Le sujet du condo génère une quantité apparemment inépuisable d’études, statistiques et autres analyses depuis quelques temps.
Ce matin, au tour du Mouvement Desjardins d’y aller d’un rapport assez exhaustif.
L’économiste Hélène Bégin tente de répondre à une question maintes fois discutée sur ce blogue: y a-t-il trop de condos neufs en construction actuellement au Québec?
La réponse de Mme Bégin? Non… sauf que.
L’économiste réfute tout d’abord certains parallèles avec la période morose des années 90, qui a suivi le boom de construction de condos de la fin des années 80.

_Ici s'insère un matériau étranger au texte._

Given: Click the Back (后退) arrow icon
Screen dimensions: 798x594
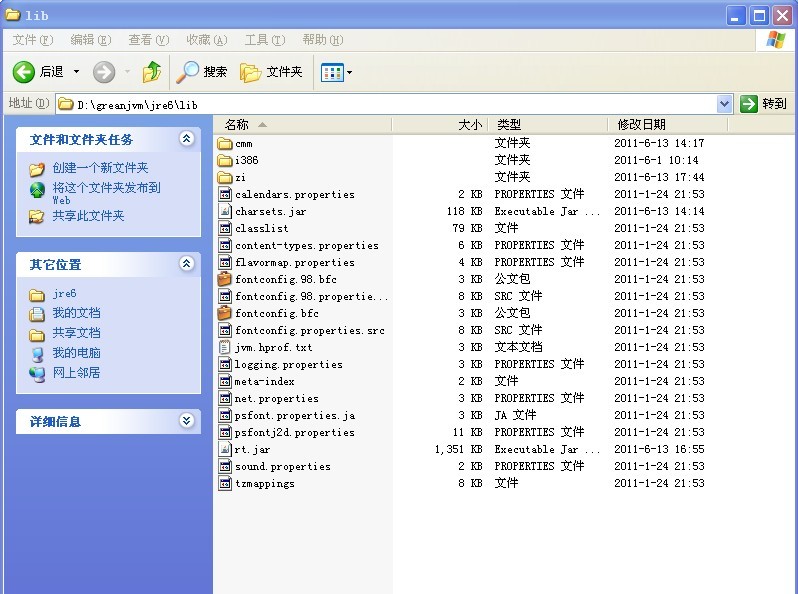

Cette période fut marquée par une récession et des taux hypothécaires frôlant les 15% rappelle-t-elle. Le graphique suivant illustre l’immense surplus de copropriétés observé pendant les années 90:

L’économiste souligne ensuite que les mises en chantier de condos neufs ont grimpé de 27% pendant les quatre premiers mois de 2012 à Montréal, de 22% à Québec et de 300% à Gatineau. Un bond spectaculaire, après une année 2011 record.
Or, cette accélération de la construction “ne suffit pas pour déterminer si celle-ci excède les besoins du marché”, avance Mme Bégin.

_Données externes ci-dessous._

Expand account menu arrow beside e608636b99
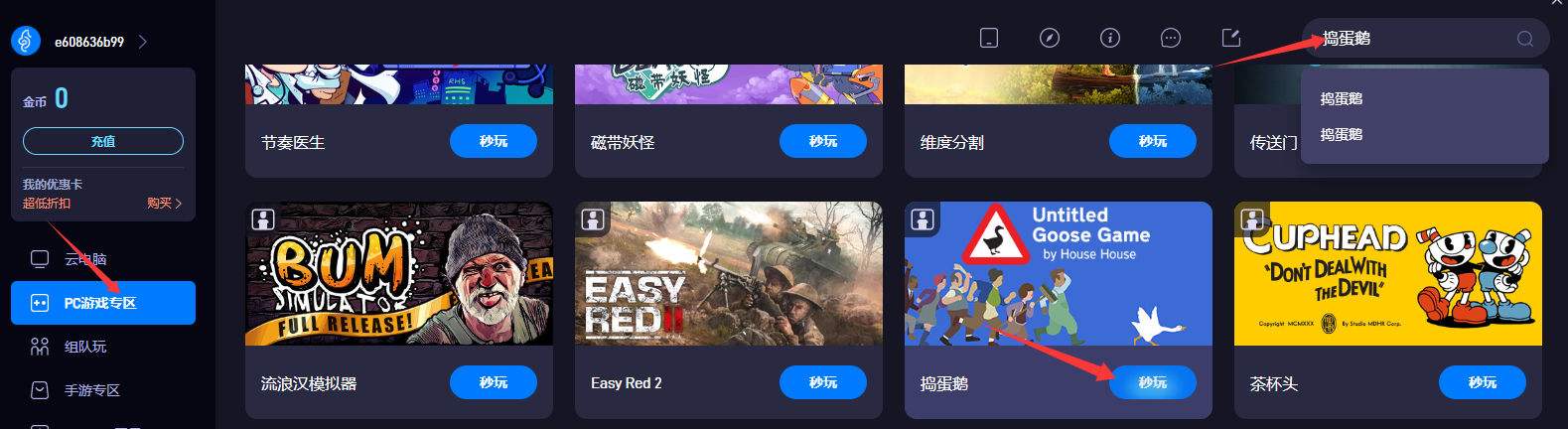This screenshot has width=1568, height=429. point(143,42)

Elle fait valoir que le nombre de condos neufs invendus –une mesure jugée plus fiable– est relativement faible:

Toutefois, Mme Bégin reconnaît que l’offre de condos neufs est “excédentaire” dans certains secteurs, et pas les moindres: le centre-ville de Montréal, l’île des Soeurs et divers quartiers de Laval et de la Rive-Sud.
“Si les mises en chantier tardent à ralentir à ces endroits, la possibilité d’une baisse de prix localisée est bel et bien présente”, prévient-elle.
Plutôt que de paraphraser, voici la conclusion intégrale de l’économiste sur l’état actuel du marché de la copropriété:
“Pour conclure, les signes de profonds déséquilibres du marché de la copropriété sont peu présents au Québec. Les pos- sibilité de baisses de prix sont donc limitées à certaines zones qui sont déjà ou sur le point de basculer en situation de surplus. Dans ce contexte, il est peu probable que le marché du condominium provoque une diminution généralisée des prix de l’immobilier dans la province. La situation s’avère toutefois plus à risque à Montréal puisque le tiers des ventes totales sont des copropriétés dans la RMR et près de la moitié de l’île. À Québec et Gatineau, l’importance se trouve nettement plus faible, ce qui rend l’ensemble du marché moins vulnérable à une correction de prix. À moins d’une détérioration importante du contexte économique qui ferait chuter la demande d’habitations, le secteur résidentiel devrait tenir le coup. Les nouvelles mesures du gouvernement fédéral concernant les prêts hypothécaires devraient toutefois aider à apaiser l’activité sur le marché de l’habitation au Québec.”